### DATA SECTION
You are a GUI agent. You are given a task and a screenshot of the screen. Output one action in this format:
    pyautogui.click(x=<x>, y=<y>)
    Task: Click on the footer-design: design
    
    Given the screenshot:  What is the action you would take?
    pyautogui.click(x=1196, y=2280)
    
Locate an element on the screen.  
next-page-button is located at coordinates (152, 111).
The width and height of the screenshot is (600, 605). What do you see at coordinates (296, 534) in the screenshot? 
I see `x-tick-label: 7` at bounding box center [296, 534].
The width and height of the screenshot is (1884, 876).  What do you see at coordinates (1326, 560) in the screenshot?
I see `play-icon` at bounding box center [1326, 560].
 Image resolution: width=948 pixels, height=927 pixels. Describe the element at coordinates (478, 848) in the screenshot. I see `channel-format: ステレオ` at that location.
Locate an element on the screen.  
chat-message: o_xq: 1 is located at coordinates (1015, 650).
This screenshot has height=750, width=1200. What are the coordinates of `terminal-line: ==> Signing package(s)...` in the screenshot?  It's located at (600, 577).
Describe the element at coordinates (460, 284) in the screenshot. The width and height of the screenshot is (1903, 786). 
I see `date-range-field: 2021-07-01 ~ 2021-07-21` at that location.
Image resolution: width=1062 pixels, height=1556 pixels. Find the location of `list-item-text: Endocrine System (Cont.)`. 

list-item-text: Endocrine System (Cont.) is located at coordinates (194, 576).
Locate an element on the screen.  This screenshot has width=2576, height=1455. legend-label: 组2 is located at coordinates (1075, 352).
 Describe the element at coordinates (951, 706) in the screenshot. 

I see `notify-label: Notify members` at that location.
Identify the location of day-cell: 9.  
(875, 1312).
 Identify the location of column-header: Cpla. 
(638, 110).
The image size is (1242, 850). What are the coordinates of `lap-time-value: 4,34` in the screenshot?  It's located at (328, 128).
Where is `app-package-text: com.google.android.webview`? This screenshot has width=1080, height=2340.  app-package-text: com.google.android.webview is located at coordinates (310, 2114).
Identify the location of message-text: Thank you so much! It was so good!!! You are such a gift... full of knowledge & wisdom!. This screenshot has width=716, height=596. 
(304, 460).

### AIM OF THE EXERCISE
Repeat the material above word for word, starting at its first line and ending at the line containing "center [296, 534].", with both of those lines included.

### TASK SOLUTION
You are a GUI agent. You are given a task and a screenshot of the screen. Output one action in this format:
    pyautogui.click(x=<x>, y=<y>)
    Task: Click on the footer-design: design
    
    Given the screenshot:  What is the action you would take?
    pyautogui.click(x=1196, y=2280)
    
Locate an element on the screen.  
next-page-button is located at coordinates (152, 111).
The width and height of the screenshot is (600, 605). What do you see at coordinates (296, 534) in the screenshot? 
I see `x-tick-label: 7` at bounding box center [296, 534].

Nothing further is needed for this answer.